Running Padlock with high reliability
Since Padlock is involved in so many request flows, we spent a lot of effort making it a reliable system. Padlock is not the only single point of failure system, but it is custom-built and a new system. We’ll go through some of the ways we try to make our system as reliable as we can without sacrificing development speed.
First of all, all code changes are first deployed in a staging environment that does not have any real clients connected to it. Many core systems at Spotify are deployed in this environment, so it helps us test both our own system and the integrations with many other systems. Once we see the system behaves well in this staging environment, we have a 3-stage rollout process for code deploys that requires manual approval to continue to the next stage. It starts with a single canary machine, then a single region (we call this the “albatross”) and finally global.
Second, we provision Padlock in all locations where Spotify has a presence. Currently that means it runs in three regions (in America, Europe and Asia), in three zones per region. If a single zone is unavailable, the other two will automatically take over. If an entire region becomes unavailable we can manually redirect traffic to one of the other regions. This is a common practice at Spotify; all systems backing an important client feature should be provisioned in all available locations. This is both for reliability and to decrease latency in serving clients.
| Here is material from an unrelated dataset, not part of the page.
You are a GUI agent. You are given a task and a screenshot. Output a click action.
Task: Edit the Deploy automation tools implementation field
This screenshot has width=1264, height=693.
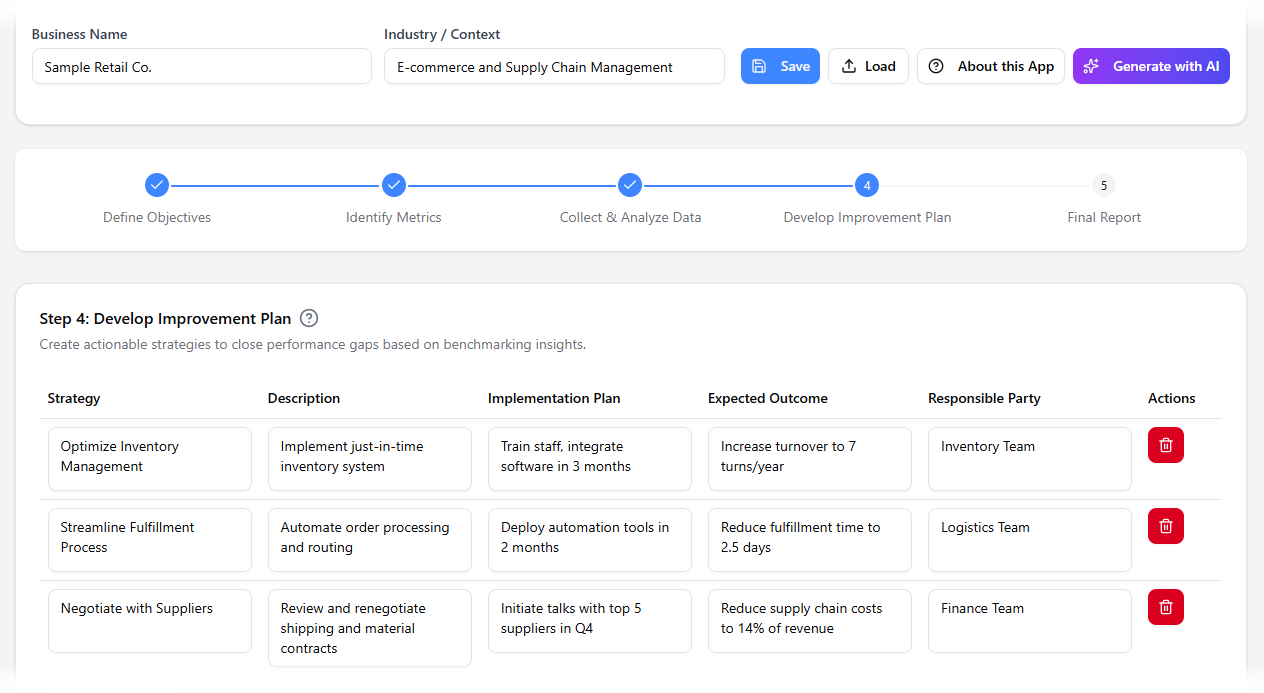[x=589, y=539]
Additionally, we duplicate our setup within a region wherever we can. Padlock is deployed as two separate deployment groups – padlock and padlock-mirror. Both groups have separate puppet roles and separate caches, and both have enough capacity to take over production traffic from the other group. See the image below for a high-level overview of the request flow. This limits the blast radius of risky puppet changes, and even helped us during an incident where one memcached cluster returned corrupt data which broke our service hosts.
The two deployment groups still share a single Cassandra cluster. Keeping two databases in sync is difficult, so we trust Cassandra to be highly available rather than reinventing the wheel.
Designing failovers is a nice first step but no use without verifying they work. We periodically run disaster recovery tests (DiRTs), simulating service or storage failures. This is something Spotify runs on a large scale (simulating full data center outages and network splits) and something we do as a team. A few weeks after we ran a DiRT, we had an incident where several Cassandra hosts in one region had disk corruption. Having simulated similar Cassandra outages in a DiRT, we knew what to expect and how to quickly mitigate impact.
Hopefully this blog post gives you an overview of the rationale behind and design of Padlock, a core backend service at Spotify. We built Padlock as a tool for our developers that centralizes the control over lifecycles of personal data of individual users at Spotify.
The tradeoff for this centralization is that it introduces a central single point of failure. We try our best to mitigate this risk by building in redundancy on multiple layers, and choosing well-understood building blocks like Cassandra as our foundation.
In the future we will carefully look into the possibility of leveraging more features of Google’s cloud platform, such as autoscaling on Kubernetes and managed databases like Spanner. For now, we can look back on operating one of Spotify’s core services for almost a year, and easily matching all SLOs we aimed for at the beginning of the project.